Advanced FO Concepts: Verifiable Decapsulation, Multi-user Security, and Rejection Modes

February 26, 2025

Presenters

Lewis Glabush - EPFL

Description

A key encapsulation mechanism (KEM) allows two parties to establish a shared secret key using only public communication. For post-quantum KEMs, the most widespread approach is to design a public-key encryption (PKE) scheme and then apply the Fujisaki–Okamoto (FO) transform that turns any weakly secure PKE scheme into an IND-CCA secure KEM using derandomization and a re-encapsulation check.
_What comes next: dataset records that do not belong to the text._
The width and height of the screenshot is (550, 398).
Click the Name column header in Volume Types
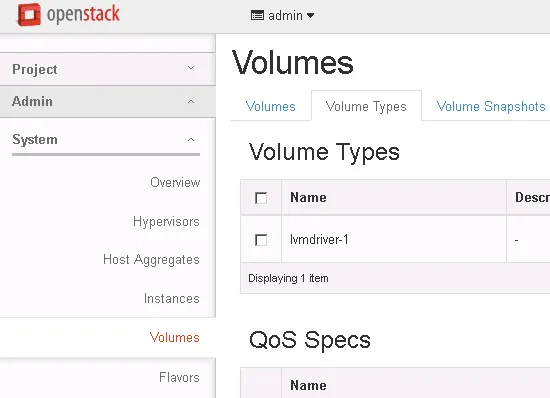pos(308,197)
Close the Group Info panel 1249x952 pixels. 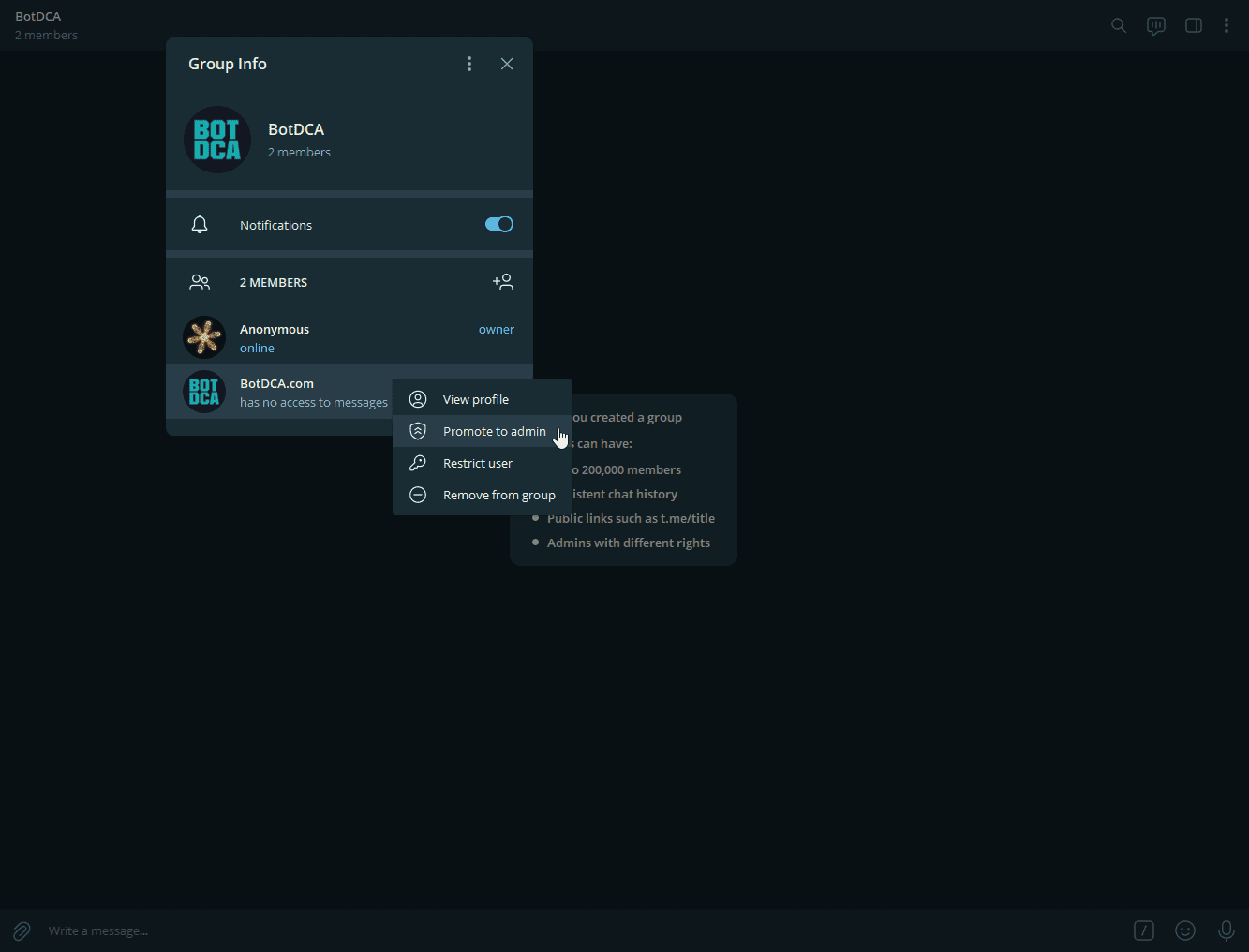[x=507, y=64]
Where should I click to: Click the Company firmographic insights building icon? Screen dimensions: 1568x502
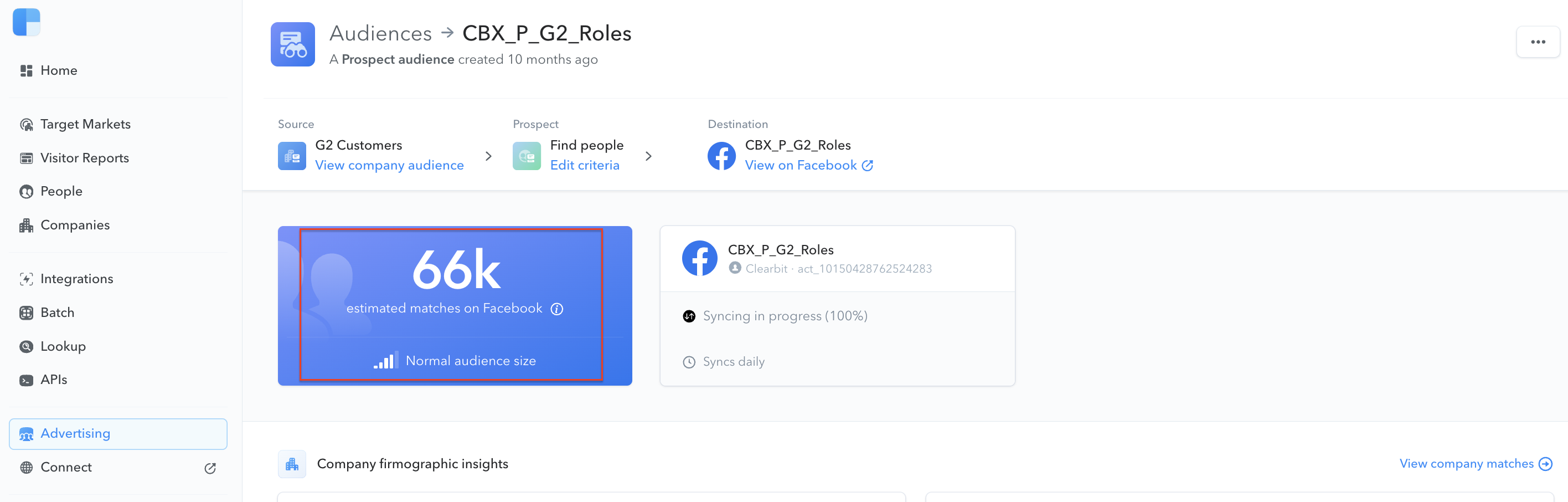pyautogui.click(x=292, y=464)
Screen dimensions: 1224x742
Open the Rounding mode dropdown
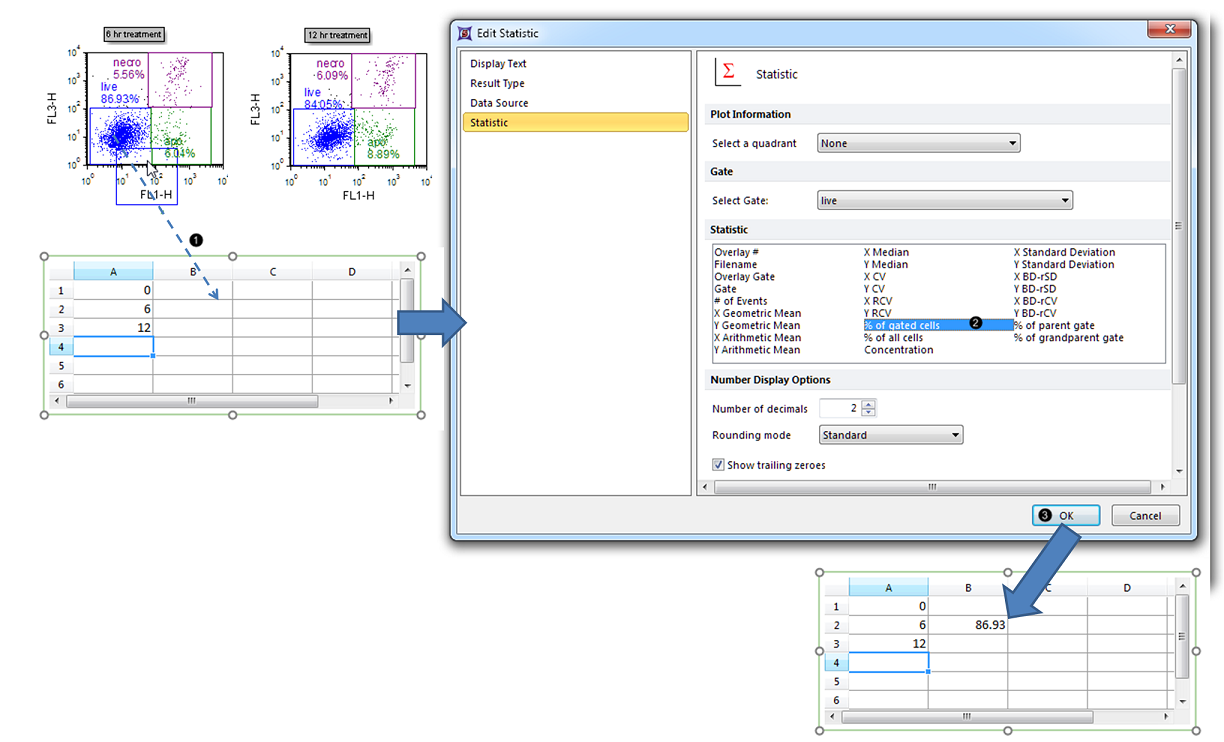[x=890, y=435]
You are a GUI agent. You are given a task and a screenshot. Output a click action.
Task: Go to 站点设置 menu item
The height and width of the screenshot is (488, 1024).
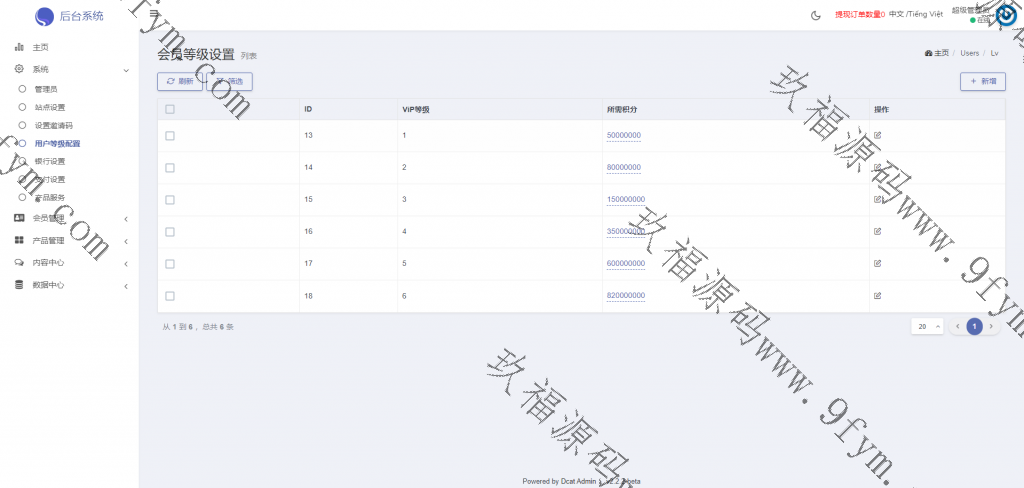click(50, 107)
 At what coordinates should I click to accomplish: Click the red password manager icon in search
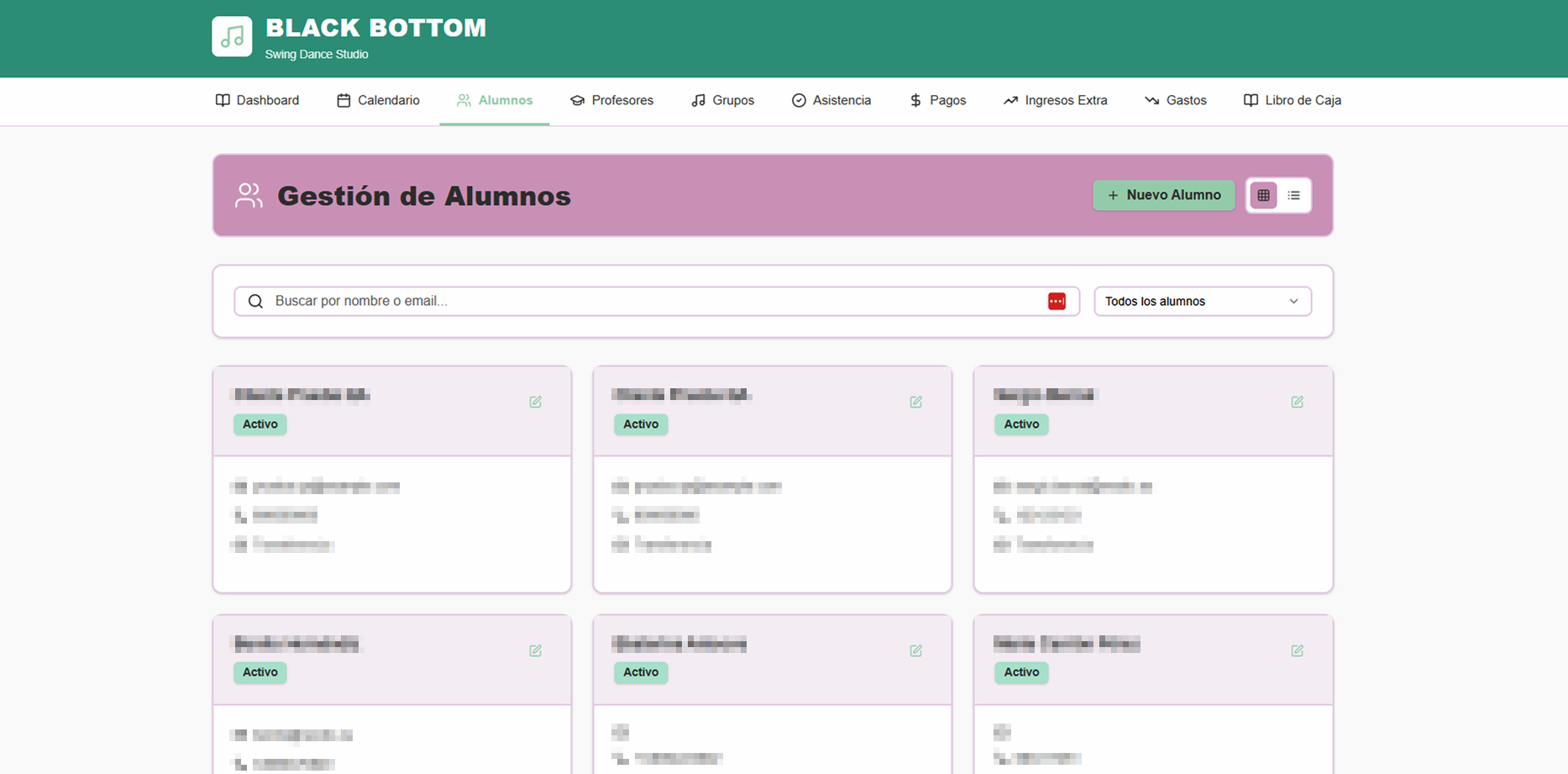[x=1057, y=301]
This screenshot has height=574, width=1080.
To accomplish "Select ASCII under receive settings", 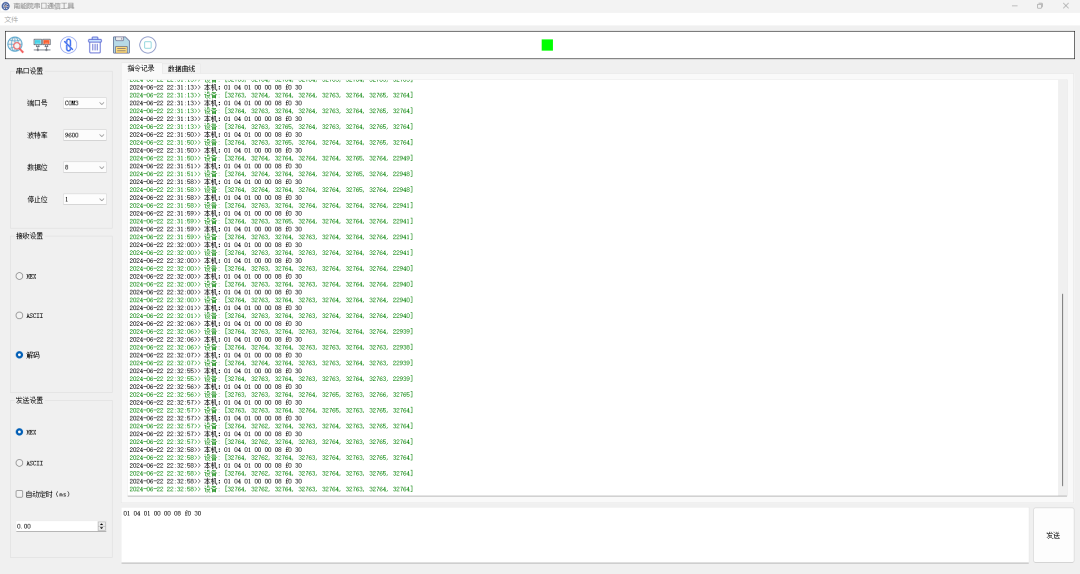I will tap(20, 315).
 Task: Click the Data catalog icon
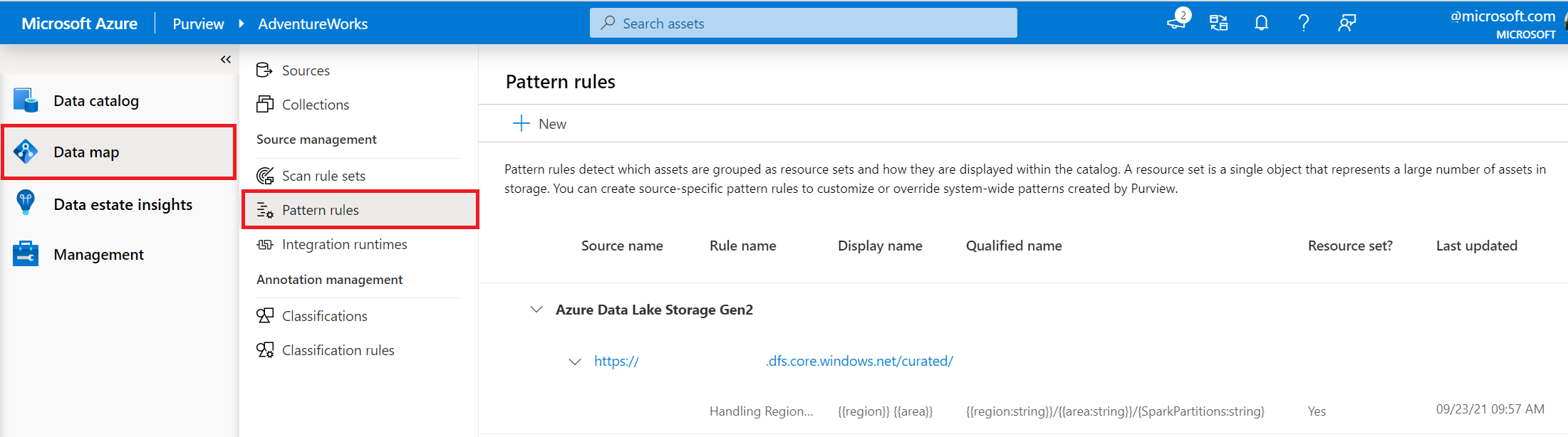click(x=26, y=100)
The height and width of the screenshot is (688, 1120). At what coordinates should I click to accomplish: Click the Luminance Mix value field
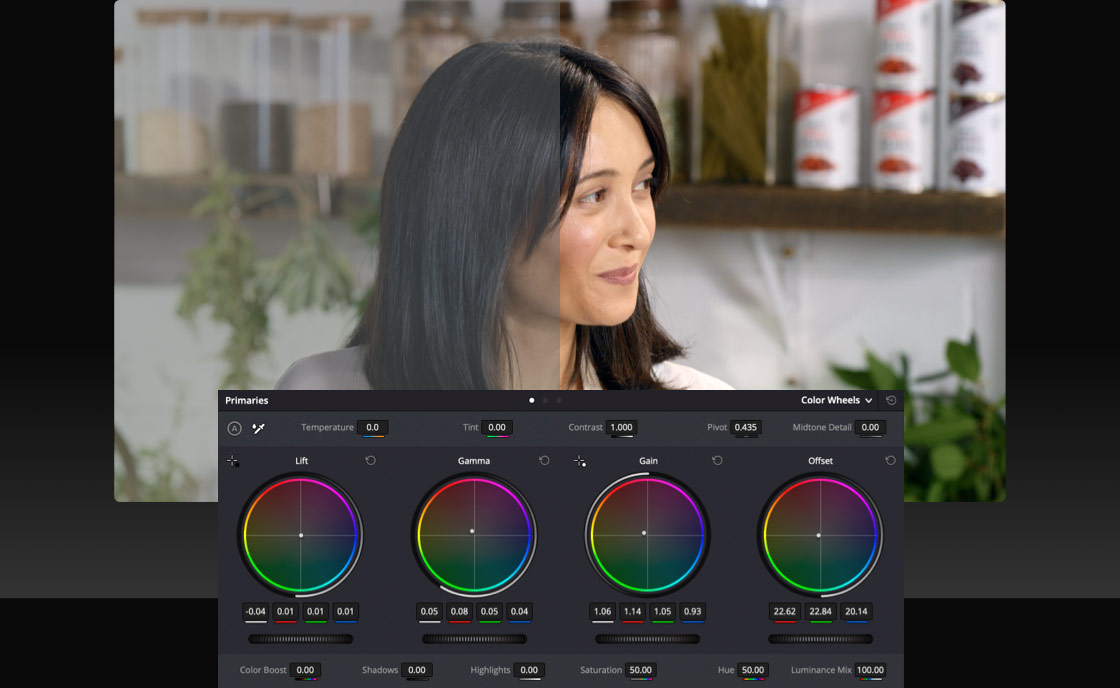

This talk will discuss three advanced concepts that tackle certain limitations of FO when being used in practice:

  1. verifiable decapsulation, to prevent faulty implementations from skipping the FO reencapsulation check;
  2. salting, to reduce the impact of multi-ciphertext attacks on KEMs built from PKEs with small message spaces; and;
  3. security of rejection modes, for simpler designs and to justify usage of FO-based KEMs within bigger protocols even if protocol interactions leak their rejection behavior.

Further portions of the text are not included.